Instructed to sing loudly, he Jingle Bell-ed like fury with a very worried look on his face, never taking his eye off the door until Santa arrived.
I think he still believes that Father Christmas really lives at the North Pole or in Lapland and is assisted by elves to prepare presents that he delivers on a flying sledge powered by reindeer. Though I’m not certain.
When his big brothers were little it was easy to keep the mythology going, everyone was on message and they didn’t ask many difficult questions: Or at least not until they were a few years into primary school.
I remember one magical misty evening when the Santa Wagon came past. Now, anyone over about seven can see that it’s, in fact, an old pick-up with a chap in a costume sitting on a garden chair in the back while festive music blasts out of the speakers. It drives slowly around the streets dispensing sweeties and collecting for local groups. But this night Boys One and Two in the dressing gowns watched, open mouthed, as Santa stopped outside their house, gave them a treat and said: “I’ll be back soon.”

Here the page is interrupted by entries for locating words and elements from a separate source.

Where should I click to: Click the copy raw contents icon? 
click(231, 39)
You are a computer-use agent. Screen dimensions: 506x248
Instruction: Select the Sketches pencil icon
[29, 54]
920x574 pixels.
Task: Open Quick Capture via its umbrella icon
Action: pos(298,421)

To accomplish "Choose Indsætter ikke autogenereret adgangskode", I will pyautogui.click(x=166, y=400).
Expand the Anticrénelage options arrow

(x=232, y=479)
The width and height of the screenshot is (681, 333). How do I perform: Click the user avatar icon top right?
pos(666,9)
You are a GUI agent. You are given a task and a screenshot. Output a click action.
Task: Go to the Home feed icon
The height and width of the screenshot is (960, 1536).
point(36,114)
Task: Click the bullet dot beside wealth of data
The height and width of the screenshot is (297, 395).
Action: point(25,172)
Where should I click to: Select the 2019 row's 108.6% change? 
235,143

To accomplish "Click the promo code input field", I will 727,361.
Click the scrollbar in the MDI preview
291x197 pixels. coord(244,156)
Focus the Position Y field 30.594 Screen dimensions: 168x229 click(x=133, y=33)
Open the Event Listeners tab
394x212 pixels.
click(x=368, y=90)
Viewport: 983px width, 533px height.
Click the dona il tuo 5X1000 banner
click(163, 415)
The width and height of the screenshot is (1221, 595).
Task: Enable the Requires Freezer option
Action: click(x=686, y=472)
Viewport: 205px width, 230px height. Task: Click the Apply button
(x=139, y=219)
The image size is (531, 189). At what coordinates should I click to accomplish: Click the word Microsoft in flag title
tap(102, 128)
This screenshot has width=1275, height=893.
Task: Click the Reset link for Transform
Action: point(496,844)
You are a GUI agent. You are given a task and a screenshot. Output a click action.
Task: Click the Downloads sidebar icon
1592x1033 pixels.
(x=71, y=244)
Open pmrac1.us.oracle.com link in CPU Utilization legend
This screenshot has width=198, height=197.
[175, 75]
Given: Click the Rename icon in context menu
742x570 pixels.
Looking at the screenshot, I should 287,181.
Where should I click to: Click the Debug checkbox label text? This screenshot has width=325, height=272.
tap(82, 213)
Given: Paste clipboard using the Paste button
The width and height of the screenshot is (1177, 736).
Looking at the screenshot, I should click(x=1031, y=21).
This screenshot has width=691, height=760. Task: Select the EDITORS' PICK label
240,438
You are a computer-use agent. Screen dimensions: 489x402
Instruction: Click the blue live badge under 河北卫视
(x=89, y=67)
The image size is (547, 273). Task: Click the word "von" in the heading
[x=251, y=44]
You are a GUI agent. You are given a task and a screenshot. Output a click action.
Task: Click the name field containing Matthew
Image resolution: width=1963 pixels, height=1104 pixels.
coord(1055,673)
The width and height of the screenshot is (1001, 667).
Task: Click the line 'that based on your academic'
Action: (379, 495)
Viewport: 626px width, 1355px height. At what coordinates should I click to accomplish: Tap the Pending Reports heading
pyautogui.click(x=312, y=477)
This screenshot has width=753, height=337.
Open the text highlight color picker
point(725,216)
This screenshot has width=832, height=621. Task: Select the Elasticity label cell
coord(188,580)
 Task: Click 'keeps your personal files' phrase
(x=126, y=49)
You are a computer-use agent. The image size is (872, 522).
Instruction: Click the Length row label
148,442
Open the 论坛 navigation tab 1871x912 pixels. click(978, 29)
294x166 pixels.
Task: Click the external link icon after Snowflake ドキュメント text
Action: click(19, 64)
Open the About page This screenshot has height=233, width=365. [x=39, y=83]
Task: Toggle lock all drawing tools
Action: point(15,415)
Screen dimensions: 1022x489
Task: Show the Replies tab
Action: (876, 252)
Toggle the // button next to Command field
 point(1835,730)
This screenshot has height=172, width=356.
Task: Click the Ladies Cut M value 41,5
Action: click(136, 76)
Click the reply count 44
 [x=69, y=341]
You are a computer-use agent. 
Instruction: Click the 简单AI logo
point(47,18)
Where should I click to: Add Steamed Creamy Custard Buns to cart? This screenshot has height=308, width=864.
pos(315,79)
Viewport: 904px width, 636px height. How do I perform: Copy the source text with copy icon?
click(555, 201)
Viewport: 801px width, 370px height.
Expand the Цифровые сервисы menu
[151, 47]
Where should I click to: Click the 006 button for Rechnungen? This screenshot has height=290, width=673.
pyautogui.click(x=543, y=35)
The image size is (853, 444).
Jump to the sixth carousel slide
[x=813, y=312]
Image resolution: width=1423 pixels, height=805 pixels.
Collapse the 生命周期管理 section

Though, I fear Boy Three, who is only four, would notice that the sleigh was only painted MDF and the chariot runs on diesel not carrots.
He’s not daft and you can already see there’s a flicker of doubt or, even, incredulity at it all. And who can blame him, it’s pretty preposterous, after all.
Yesterday he asked: “Who helps Santa get all the presents then?”
“Elves, of course.” I replied.
The day before, it was: “What happens if he gets lost?”
“He won’t. He’s magic. He’s never got lost before.”
And earlier: “I saw him, you know. Outside nursery.”
“Really? Wasn’t he bringing presents to the children in the baby room?”
And: “Why’s Rudolph’s nose red?”
“Erm. Maybe he has a cold.”
“Then if he gets better he won’t be Rudolph any more, will he?”
I wonder if someone else hasn’t inadvertently let the cat out of the bag. Several times I’ve had to do the equivalent of kicking the big Boys under the table when they blurted out something off message. Occasionally it’s been other people’s kids too.
It makes me wonder what he’s overheard when I wasn’t there. He’s not daft and there have been plenty of clues.
The Big Boys wouldn’t spill the beans on purpose, and they’re excited enough about the looming present-fest even though they know the gifts arrive in Post Office van rather than a flying sledge. When they remember they do toe the line, I just hope it’s enough.
How do you keep the Santa secret when there are older children around?